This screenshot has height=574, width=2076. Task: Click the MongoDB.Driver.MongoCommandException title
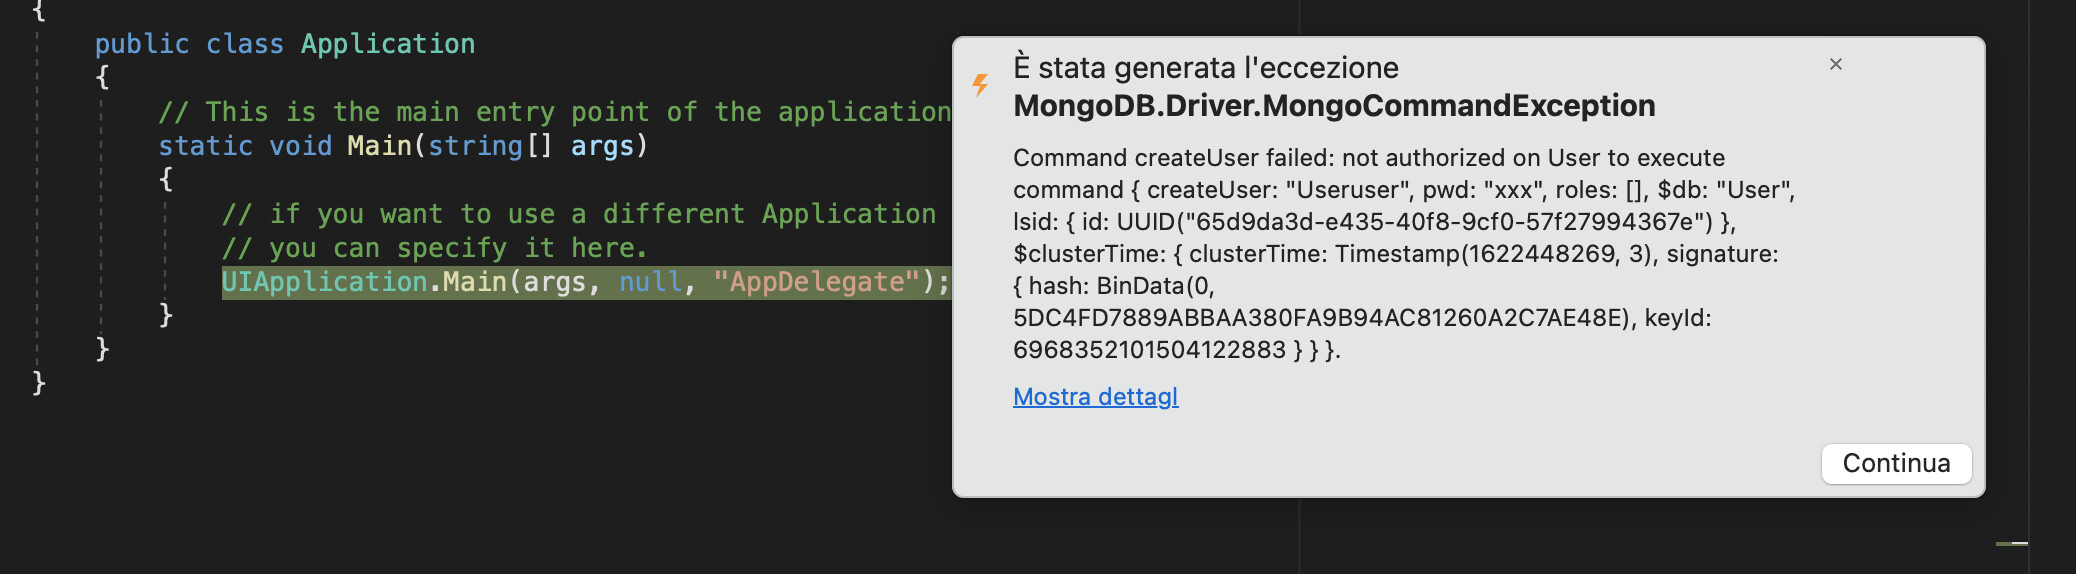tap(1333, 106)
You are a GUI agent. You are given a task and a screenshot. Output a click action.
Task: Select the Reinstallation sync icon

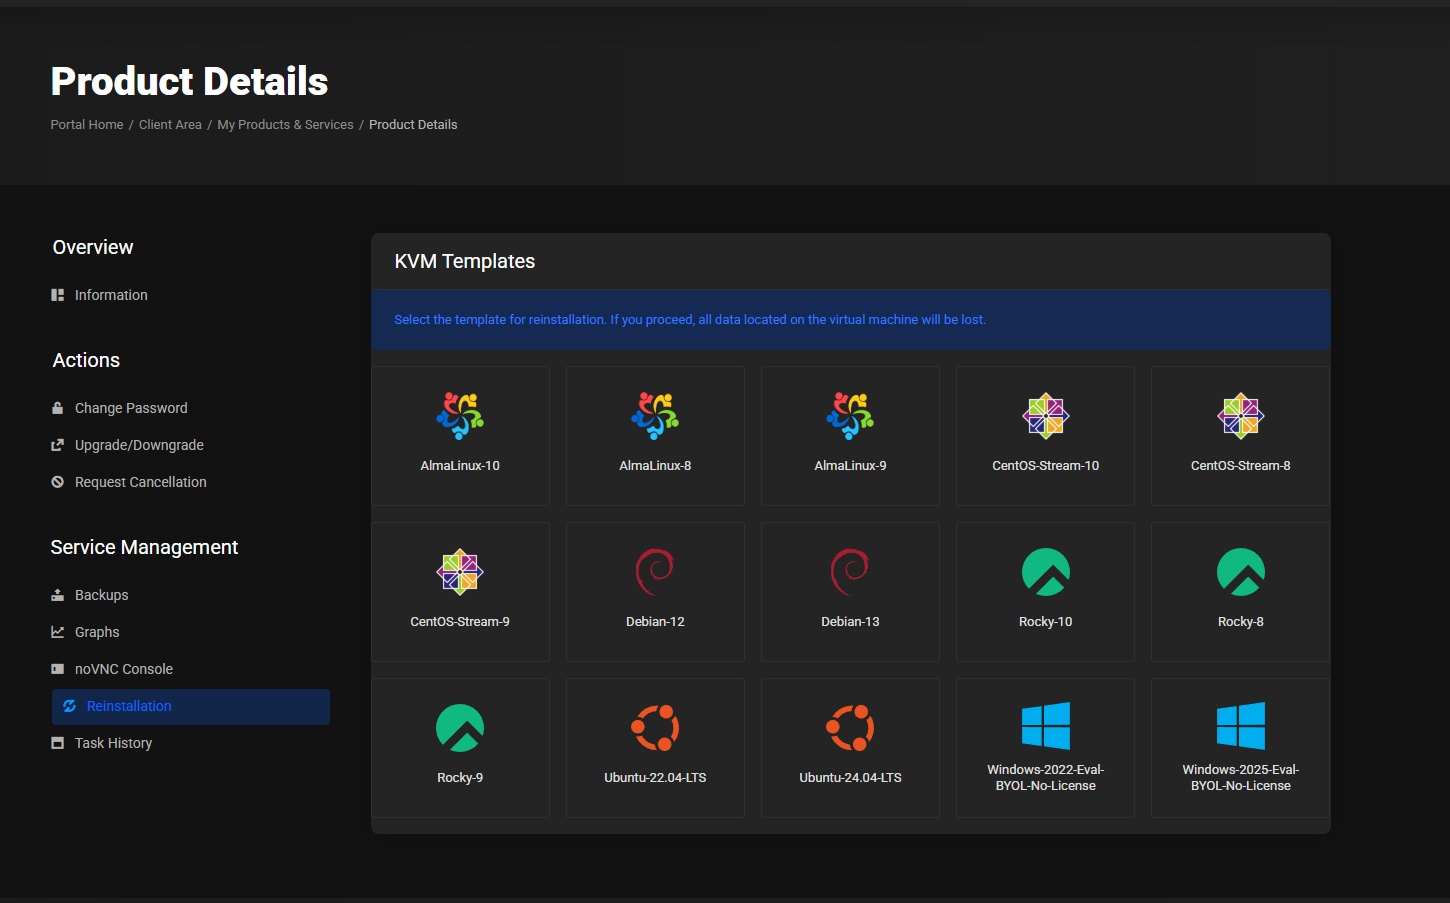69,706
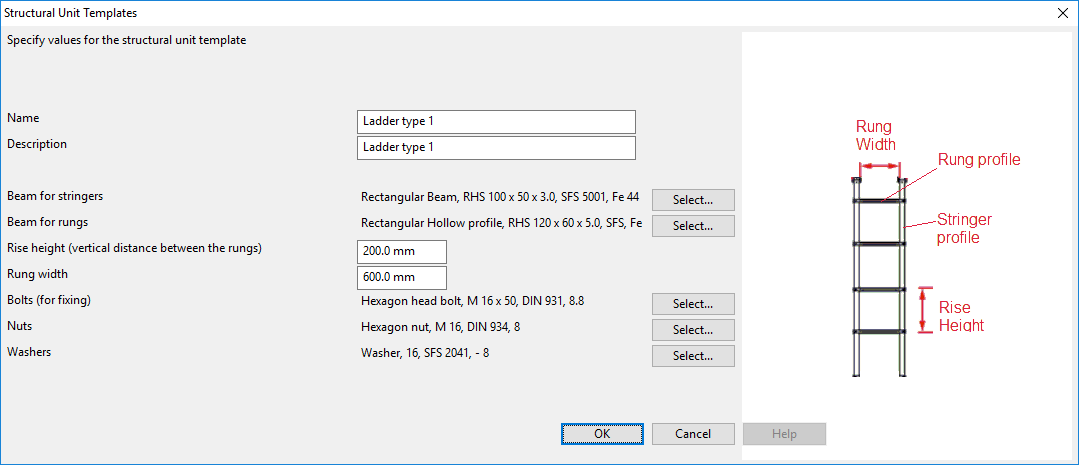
----
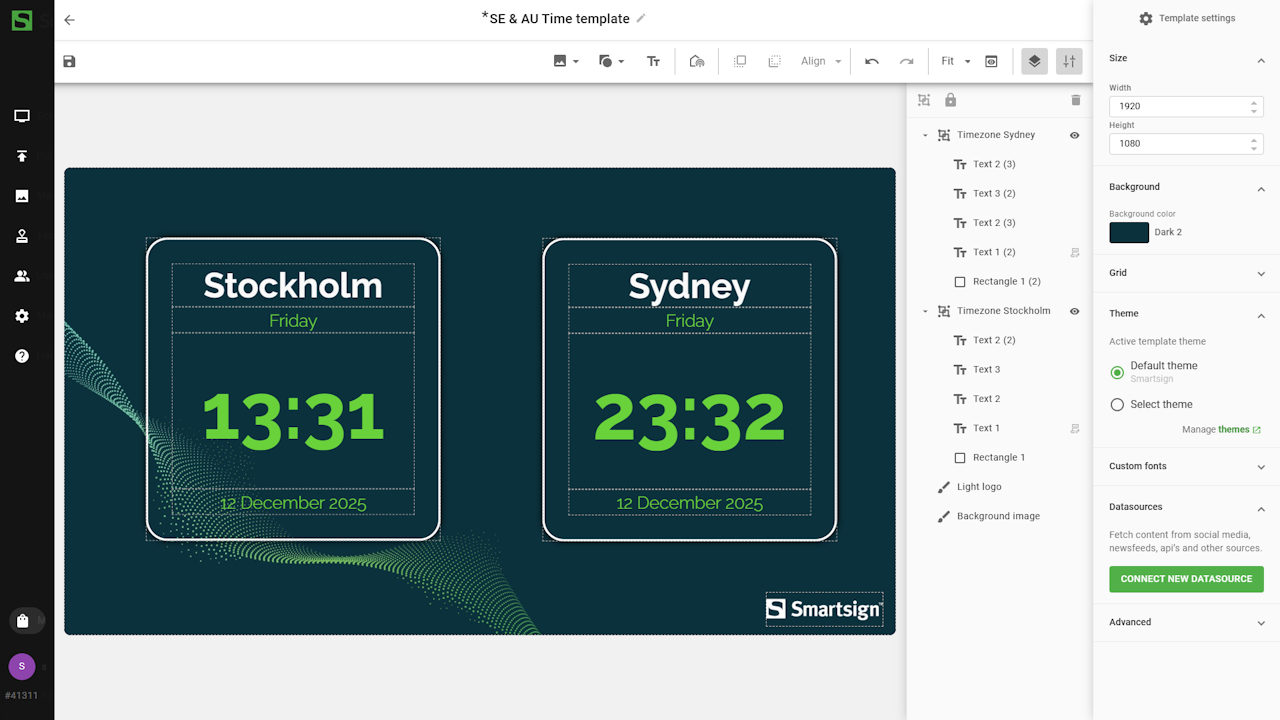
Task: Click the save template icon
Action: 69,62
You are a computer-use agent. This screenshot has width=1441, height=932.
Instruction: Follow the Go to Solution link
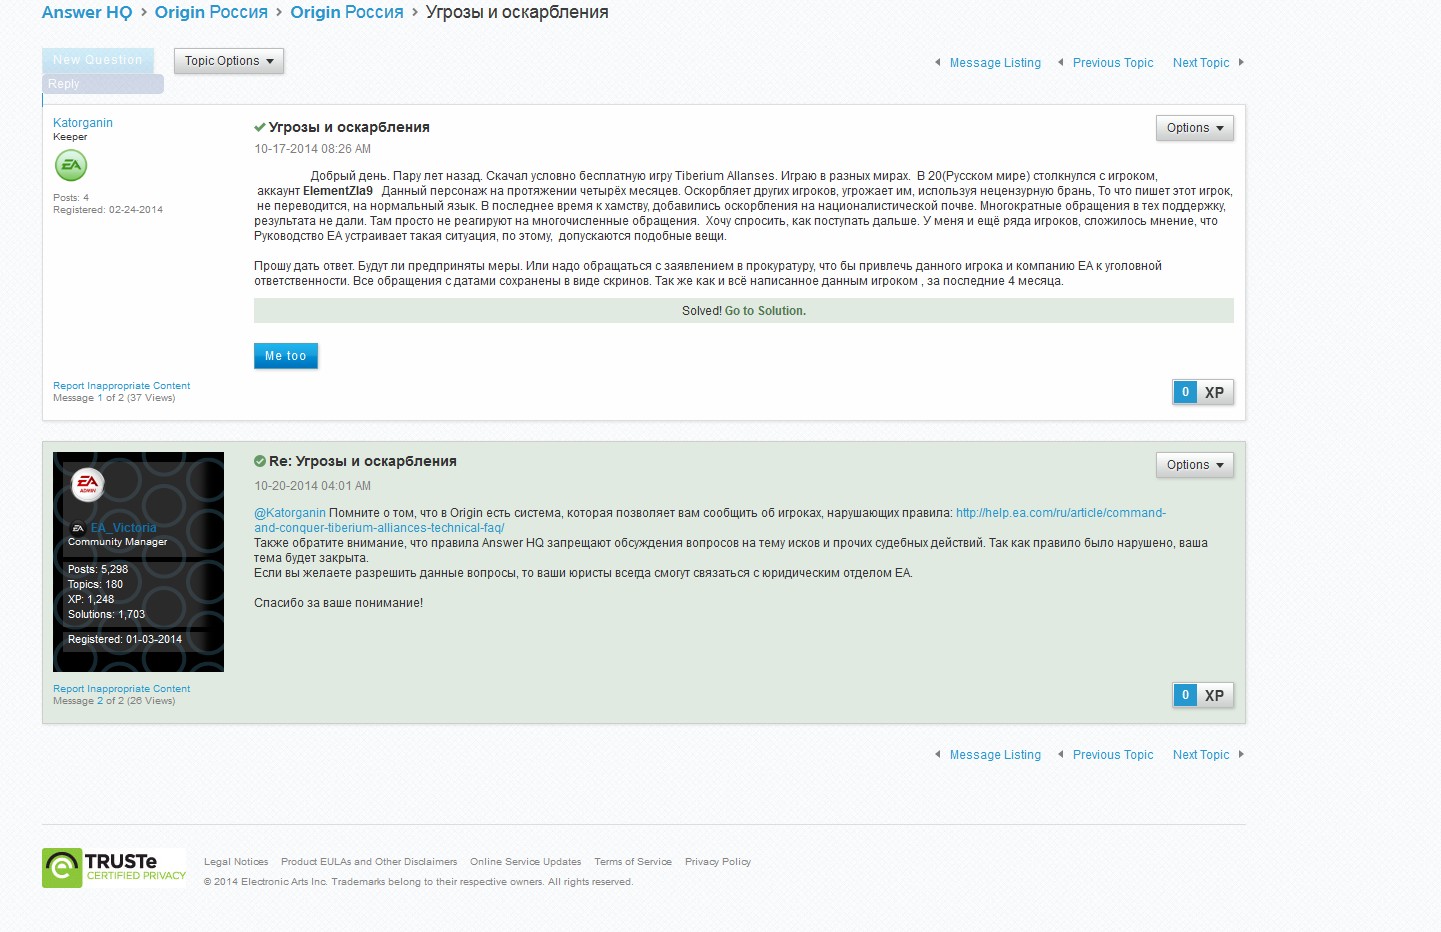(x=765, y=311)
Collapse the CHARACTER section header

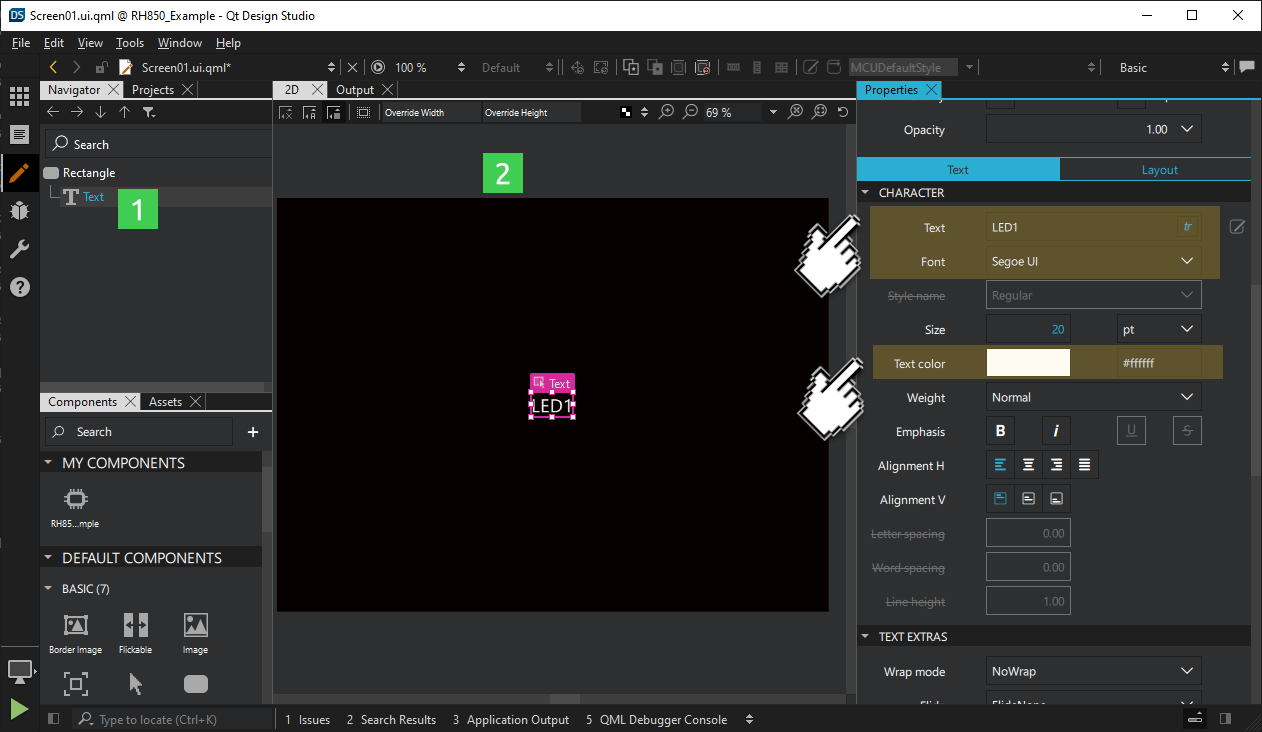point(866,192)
----
Required work |
Copy out, from the data above, each line where the string "agent" is present.

Written solution |
You are a GUI agent. You are given a task and a screenshot. Output a click action.
You are a computer-use agent. This screenshot has width=1441, height=932.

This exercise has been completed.